Two cylinders of the same mass and shape, one hollow and one solid, are set on incline and allowed to roll down. Which cylinder will reach the bottom of the incline first? Why?

Jul 21, 2015

Solid will reach the bottom first.

Explanation:

Let's analyze this from the point of view of the law of conservation of energy.

In the beginning, the potential energy for both cylinders at the top of an incline is the same since their masses are the same.

Then they are rolling down with some linear speed of their centers of gravity and angular speed of rotation.
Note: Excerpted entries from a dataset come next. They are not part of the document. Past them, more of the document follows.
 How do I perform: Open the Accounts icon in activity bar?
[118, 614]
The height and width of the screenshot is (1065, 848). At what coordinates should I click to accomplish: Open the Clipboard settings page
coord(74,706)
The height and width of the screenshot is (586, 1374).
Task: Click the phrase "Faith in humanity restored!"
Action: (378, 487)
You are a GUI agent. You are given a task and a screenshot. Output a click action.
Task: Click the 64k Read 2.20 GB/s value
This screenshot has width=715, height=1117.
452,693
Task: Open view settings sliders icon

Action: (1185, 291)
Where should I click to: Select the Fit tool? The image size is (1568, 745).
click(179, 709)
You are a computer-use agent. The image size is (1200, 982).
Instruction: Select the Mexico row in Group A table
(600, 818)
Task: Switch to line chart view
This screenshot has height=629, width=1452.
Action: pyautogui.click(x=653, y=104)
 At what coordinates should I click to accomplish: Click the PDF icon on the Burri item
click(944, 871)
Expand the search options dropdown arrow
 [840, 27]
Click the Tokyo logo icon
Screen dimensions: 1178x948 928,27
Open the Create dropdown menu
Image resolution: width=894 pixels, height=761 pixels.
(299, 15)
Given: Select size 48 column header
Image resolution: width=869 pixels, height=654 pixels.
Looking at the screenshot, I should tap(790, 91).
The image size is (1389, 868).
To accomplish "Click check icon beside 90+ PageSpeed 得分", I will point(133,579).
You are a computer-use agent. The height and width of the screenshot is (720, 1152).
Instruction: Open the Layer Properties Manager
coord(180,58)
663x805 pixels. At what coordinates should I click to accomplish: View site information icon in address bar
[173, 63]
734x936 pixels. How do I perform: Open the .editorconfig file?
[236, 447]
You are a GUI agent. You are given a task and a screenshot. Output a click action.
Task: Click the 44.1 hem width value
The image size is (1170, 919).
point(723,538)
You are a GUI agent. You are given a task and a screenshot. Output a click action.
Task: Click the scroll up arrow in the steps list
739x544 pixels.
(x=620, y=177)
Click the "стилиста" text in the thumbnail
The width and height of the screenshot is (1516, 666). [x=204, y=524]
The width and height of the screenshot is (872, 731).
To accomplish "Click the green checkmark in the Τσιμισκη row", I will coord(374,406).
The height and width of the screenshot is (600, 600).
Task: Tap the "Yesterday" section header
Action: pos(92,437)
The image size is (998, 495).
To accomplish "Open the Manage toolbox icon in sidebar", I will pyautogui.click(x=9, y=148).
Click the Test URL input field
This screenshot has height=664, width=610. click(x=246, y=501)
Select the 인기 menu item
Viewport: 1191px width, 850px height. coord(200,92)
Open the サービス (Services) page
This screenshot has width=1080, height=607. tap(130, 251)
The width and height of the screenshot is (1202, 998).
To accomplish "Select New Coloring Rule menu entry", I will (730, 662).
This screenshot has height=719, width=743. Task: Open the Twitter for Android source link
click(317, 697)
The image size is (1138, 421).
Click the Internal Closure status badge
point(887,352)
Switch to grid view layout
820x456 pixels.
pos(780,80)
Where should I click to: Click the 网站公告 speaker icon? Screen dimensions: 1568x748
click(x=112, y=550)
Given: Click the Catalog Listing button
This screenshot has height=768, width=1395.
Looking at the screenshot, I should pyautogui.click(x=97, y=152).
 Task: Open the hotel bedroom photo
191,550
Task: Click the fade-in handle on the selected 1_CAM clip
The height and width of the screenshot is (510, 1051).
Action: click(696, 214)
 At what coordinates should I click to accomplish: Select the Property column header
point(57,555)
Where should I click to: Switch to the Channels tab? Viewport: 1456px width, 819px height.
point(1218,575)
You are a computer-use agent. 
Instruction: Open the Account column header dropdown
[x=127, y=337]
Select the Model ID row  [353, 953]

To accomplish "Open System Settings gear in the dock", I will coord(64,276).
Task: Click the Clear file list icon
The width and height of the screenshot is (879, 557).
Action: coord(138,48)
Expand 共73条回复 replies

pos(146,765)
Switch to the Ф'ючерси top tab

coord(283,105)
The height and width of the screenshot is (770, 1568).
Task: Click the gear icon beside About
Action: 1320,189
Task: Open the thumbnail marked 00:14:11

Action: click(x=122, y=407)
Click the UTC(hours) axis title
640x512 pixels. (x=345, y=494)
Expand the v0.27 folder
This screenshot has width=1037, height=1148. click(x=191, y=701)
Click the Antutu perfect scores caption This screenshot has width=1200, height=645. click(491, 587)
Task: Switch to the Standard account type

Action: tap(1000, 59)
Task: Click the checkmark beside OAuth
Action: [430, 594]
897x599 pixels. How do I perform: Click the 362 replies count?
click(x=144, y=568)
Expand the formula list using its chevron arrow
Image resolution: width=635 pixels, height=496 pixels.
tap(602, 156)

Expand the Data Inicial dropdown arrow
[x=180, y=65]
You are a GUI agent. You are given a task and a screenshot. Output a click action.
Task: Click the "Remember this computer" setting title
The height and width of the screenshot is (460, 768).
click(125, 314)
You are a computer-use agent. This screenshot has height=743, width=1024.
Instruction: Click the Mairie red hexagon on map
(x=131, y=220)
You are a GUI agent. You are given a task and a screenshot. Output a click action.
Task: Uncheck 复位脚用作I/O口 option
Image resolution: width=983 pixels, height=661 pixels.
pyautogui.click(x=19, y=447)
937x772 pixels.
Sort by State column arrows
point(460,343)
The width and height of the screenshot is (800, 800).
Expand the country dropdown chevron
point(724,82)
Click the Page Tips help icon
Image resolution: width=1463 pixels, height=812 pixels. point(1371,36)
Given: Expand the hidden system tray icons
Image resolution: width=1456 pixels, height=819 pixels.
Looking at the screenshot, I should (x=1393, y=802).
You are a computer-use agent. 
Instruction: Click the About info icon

At the end of the movement the potential energy, again, is the same.

That means that the kinetic energy acquired during their motion should be the same as well.

Kinetic energy of a cylinder has two parts - one related to the forward movement of its center of gravity and another - related to its rotation. For a rolling down cylinder the angular speed of rotation and linear speed of its center of gravity are linearly related: if an angular speed is A (radians/sec) and radius of a cylinder is R (meters) than linear speed would be the distance in meters it covers in 1 second, that is the length of an arc RA. So, linear speed is V=RA (meters/sec).

If the angular speed of rotation for both cylinder is the same, their linear speed of forward movement is the same as well, and the kinetic energy of the forward movement is the same.

Kinetic energy of rotation, however, is different for these cylinders. With the same angular speed the hollow cylinder has more kinetic energy of rotation because its mass distribution is close to its surface and, therefore, more particles are moving with greater speed on a greater radius. So, to equalize this effect, the angular speed of rotation of the hollow cylinder must be smaller.

So, the hollow cylinder should be slower, the solid - faster.